New hub gears up for algorithmic exchange
Warwick University in the UK is on the up and up. Sometimes considered a typical 1960s, middle-of-the-road 'redbrick' institution - not known for their distinction - the 2001 UK Research Assessment Exercise (RAE) shows its research to be the fifth most highly-rated in the country, with outstanding standards in the sciences.
This impressive performance has rightly given Warwick a certain amount of muscle, which it is flexing rather effectively, aided by a snappy approach to making things happen that leaves some older institutions standing. The result is a brand new Centre for Scientific Computing (CSC), launched within a couple of years of its initial conception.
The dream was that of mathematics professor Andrew Stewart, who had been inspired by a multidisciplinary approach to research that he had seen at a similar centre at Stanford University in the USA.
'Deciding to invest the money was fairly straightforward for the university. Warwick is proud of its flat management structure - it has less bureaucracy and fewer committees, so decisions are made relatively quickly,' explained the centre's newly-appointed director, Professor Mike Allen (pictured above).
The university will invest approximately 2m in the centre through a commitment to hire 10 new staff - which means that recruitment is Allen's first priority. He is off to a running start. When Allen started, Warwick had already made moves to bag Professor Peter Taylor, deputy director of the San Diego Supercomputing Center (SDSC) in the USA. This was through the Royal Society-Wolfson Research Merit Award scheme, a UK initiative aimed at reversing the 'brain-drain' to the USA. Winners are tempted back to the UK largely by means of cash (an additional 40,000 in salaries and research expenses).
Warwick has succeeded in its bid to lure Taylor back. He'll be a jewel in the crown, not just for his experience within a worldclass supercomputing centre, but also for his expertise in quantum chemistry.
'I'm delighted at Peter Taylor's appointment,' said Allen. 'It certainly is a catch - he's a big name.

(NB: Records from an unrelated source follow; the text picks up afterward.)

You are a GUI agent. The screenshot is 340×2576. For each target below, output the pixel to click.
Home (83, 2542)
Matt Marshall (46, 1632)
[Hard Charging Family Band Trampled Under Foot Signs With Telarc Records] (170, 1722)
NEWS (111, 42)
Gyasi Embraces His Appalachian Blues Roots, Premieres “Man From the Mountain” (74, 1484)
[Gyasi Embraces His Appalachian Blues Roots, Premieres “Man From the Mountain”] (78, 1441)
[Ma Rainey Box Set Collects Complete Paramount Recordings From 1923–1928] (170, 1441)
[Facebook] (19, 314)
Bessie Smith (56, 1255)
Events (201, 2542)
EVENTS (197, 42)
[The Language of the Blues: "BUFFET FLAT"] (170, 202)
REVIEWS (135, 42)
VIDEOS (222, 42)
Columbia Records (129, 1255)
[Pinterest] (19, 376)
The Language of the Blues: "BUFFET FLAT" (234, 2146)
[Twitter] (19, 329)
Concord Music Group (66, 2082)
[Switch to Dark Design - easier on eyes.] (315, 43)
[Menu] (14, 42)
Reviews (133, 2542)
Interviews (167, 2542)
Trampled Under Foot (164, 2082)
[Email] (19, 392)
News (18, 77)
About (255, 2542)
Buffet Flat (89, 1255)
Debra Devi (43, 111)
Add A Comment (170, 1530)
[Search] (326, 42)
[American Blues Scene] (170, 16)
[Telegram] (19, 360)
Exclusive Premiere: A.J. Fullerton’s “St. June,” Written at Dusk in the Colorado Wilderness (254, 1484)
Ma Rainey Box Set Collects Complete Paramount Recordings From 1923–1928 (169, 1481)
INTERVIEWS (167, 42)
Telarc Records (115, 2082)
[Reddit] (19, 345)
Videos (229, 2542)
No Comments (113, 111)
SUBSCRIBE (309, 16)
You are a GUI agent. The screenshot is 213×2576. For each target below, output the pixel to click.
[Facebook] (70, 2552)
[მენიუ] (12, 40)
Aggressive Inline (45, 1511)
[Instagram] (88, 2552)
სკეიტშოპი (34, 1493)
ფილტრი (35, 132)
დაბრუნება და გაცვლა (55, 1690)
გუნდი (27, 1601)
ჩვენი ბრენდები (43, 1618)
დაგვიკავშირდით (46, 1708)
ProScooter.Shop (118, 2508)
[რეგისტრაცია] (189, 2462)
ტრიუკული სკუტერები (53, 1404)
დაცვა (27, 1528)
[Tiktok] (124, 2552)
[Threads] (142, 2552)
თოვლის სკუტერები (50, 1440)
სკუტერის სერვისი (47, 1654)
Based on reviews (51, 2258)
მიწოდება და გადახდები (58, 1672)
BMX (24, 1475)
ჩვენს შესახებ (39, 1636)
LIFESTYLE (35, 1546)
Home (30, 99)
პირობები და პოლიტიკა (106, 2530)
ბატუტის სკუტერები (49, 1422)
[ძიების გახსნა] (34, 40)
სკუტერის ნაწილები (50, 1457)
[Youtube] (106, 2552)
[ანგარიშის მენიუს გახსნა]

SDSC is one of the major centres for the Grid and e-science in the US and I'm hoping that these will be important aspects of the centre.'
Allen himself has something of a pedigree, with a distinguished career as a theoretical physicist at Bristol University behind him and particular expertise in statistical mechanics and thermodynamics methods for the molecular modelling of liquids and liquid crystals.

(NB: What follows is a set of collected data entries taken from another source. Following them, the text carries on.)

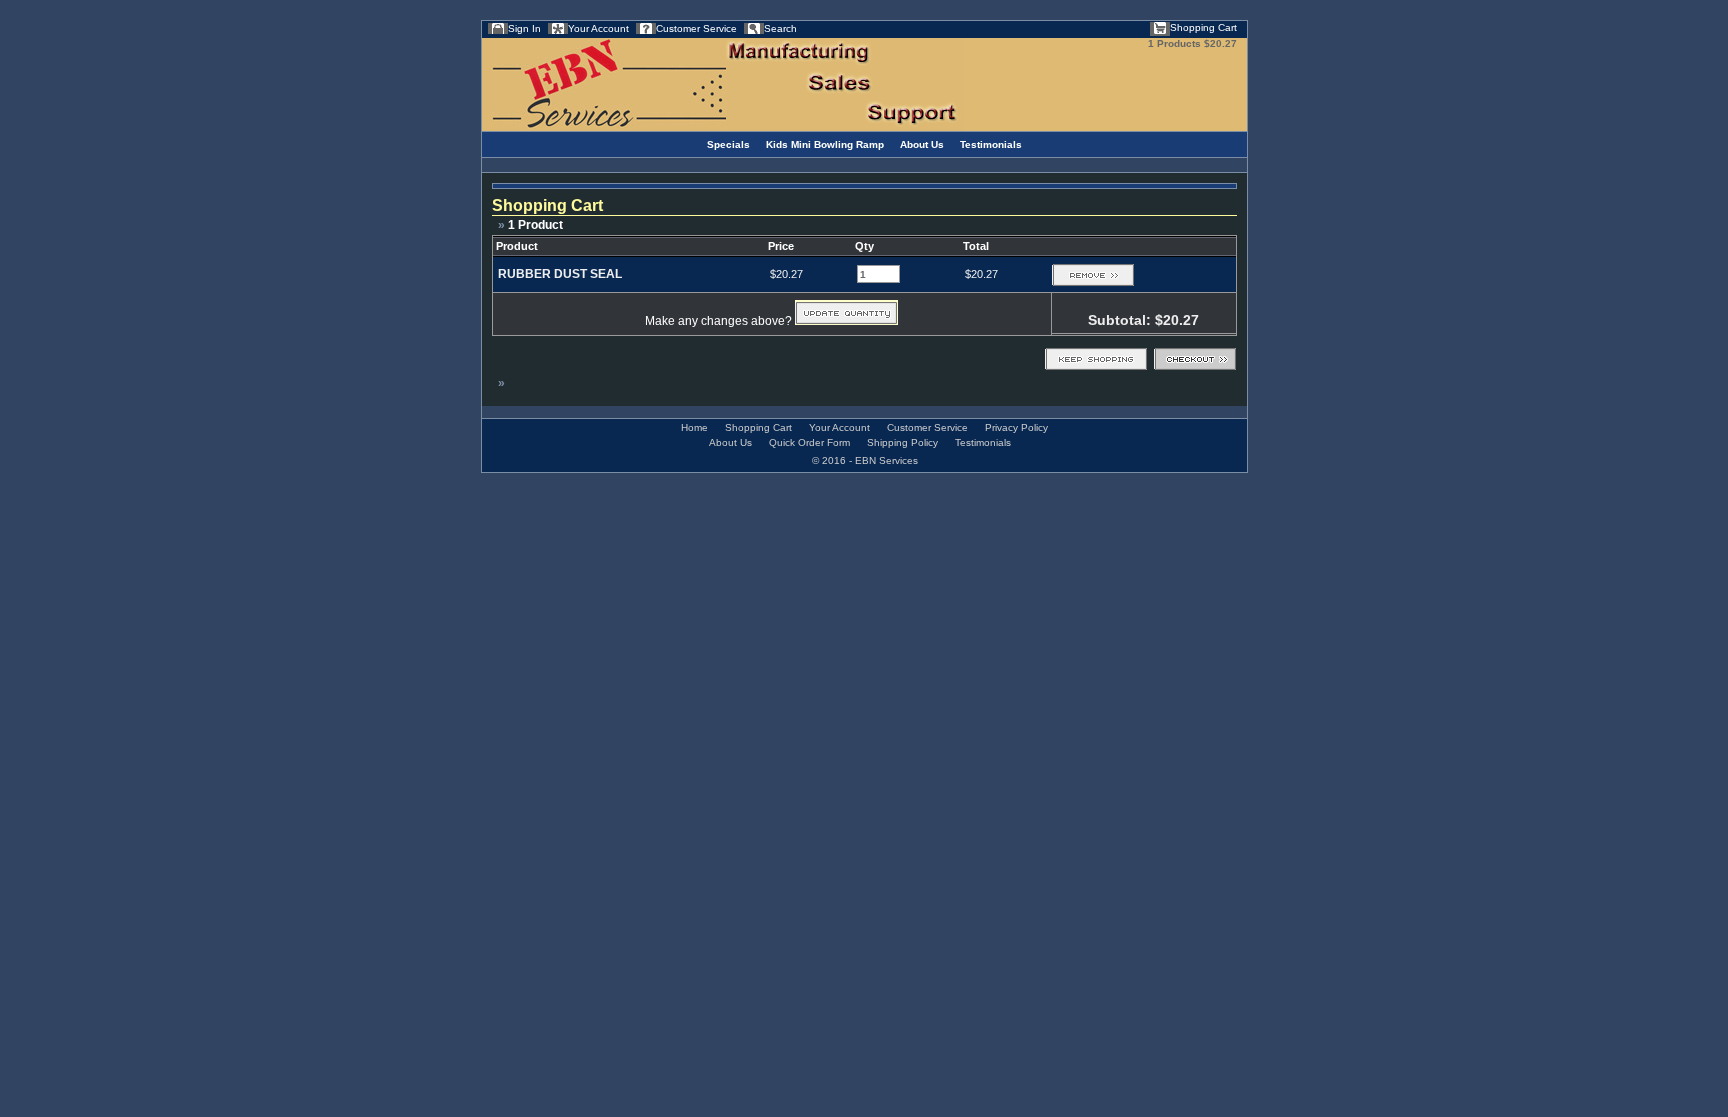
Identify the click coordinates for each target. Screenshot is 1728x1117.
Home (694, 427)
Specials (728, 144)
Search (780, 28)
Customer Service (696, 28)
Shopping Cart (1203, 27)
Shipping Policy (902, 442)
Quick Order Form (809, 442)
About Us (922, 144)
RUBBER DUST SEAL (560, 274)
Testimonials (991, 144)
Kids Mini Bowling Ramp (825, 144)
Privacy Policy (1016, 427)
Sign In (524, 28)
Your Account (598, 28)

The goal of maximising communication across research disciplines will be a powerful influence on how the Warwick CSC is set up.

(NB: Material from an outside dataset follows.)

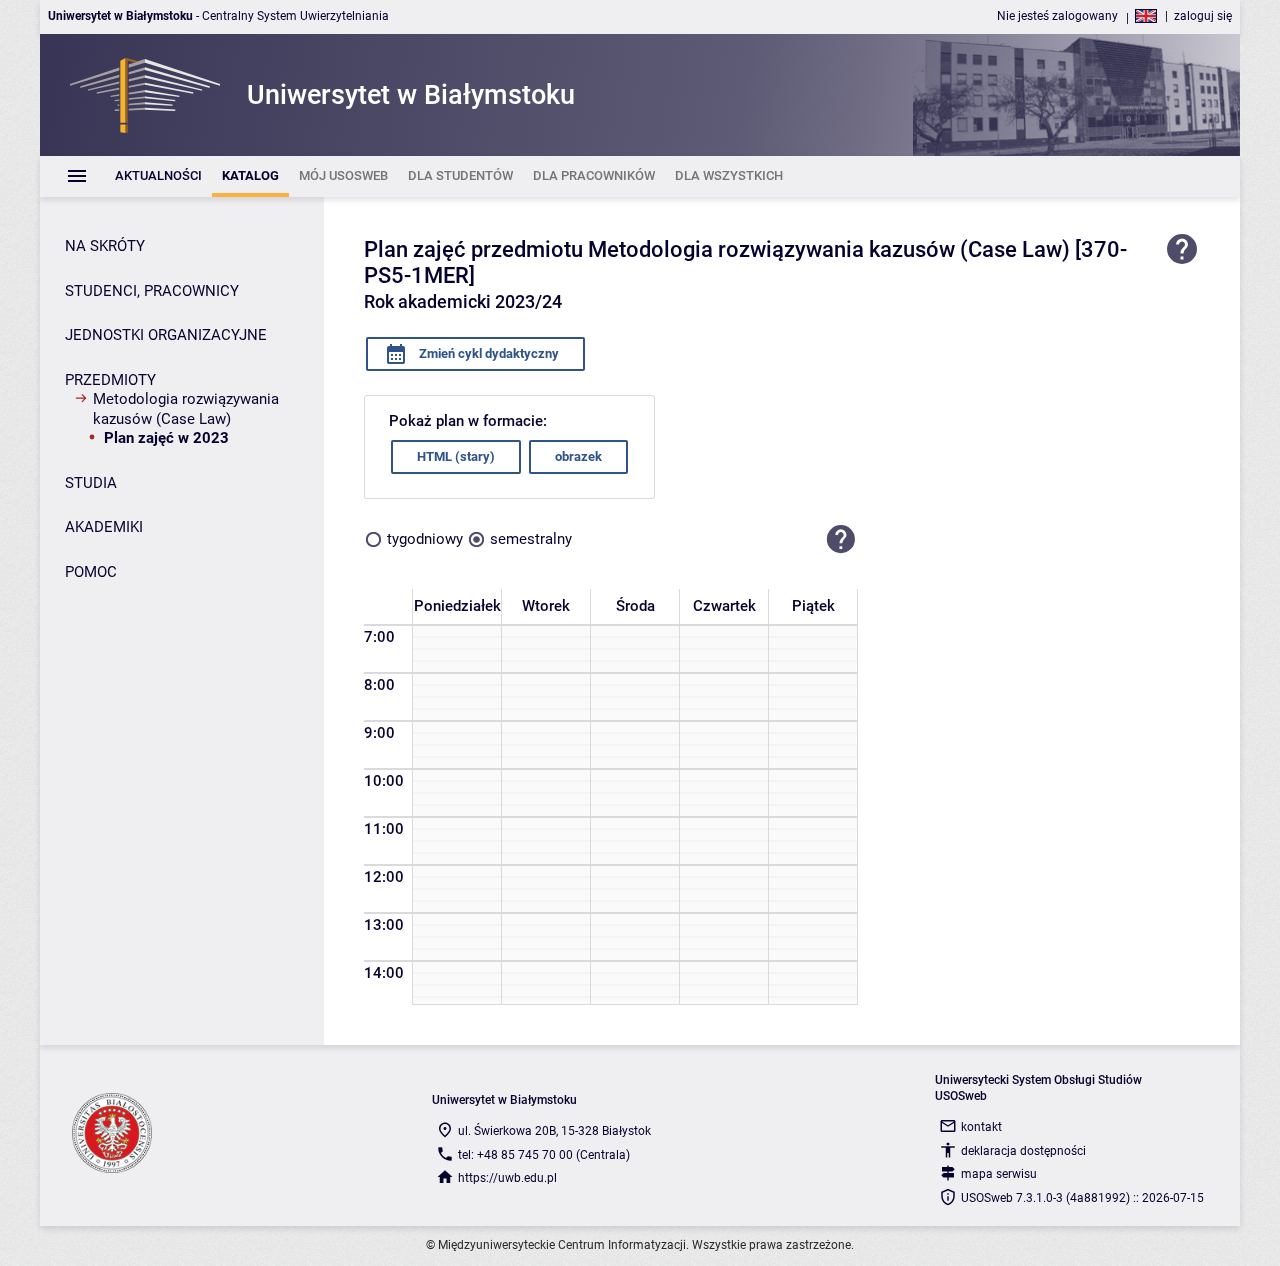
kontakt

'I expect to see enormous cross-fertilisation between disciplines,' enthused Allen. For example, the area of modelling encompasses all fields of science. Take Monte Carlo models. They are used in statistics, maths, physics, chemistry, biology and even some areas of engineering.
'Expertise in implementing algorithms in one discipline should ideally be shared across the others. It's been my experience that this sort of cross-over doesn't happen much in the conventional university setup.'
But how exactly do you facilitate this sort of sharing? 'In reality, it will be something of a compromise. Face-to-face contact is always nice and we will encourage this by having a physical location for the centre, where people can work in the same environment, and also by arranging interdisciplinary seminars, workshops and self-help groups.
'But we will be treading something of a tightrope. We don't want to suck the lifeblood out of the departments. Making them teaching-only and tying research to the research centres is not good either. The idea is to strike the right balance.'
Peter Taylor shares Allen's enthusiasm for the project. 'This is a terrific opportunity at a terrific institution. At the SDSC we put a lot of effort into cross-fertilisation.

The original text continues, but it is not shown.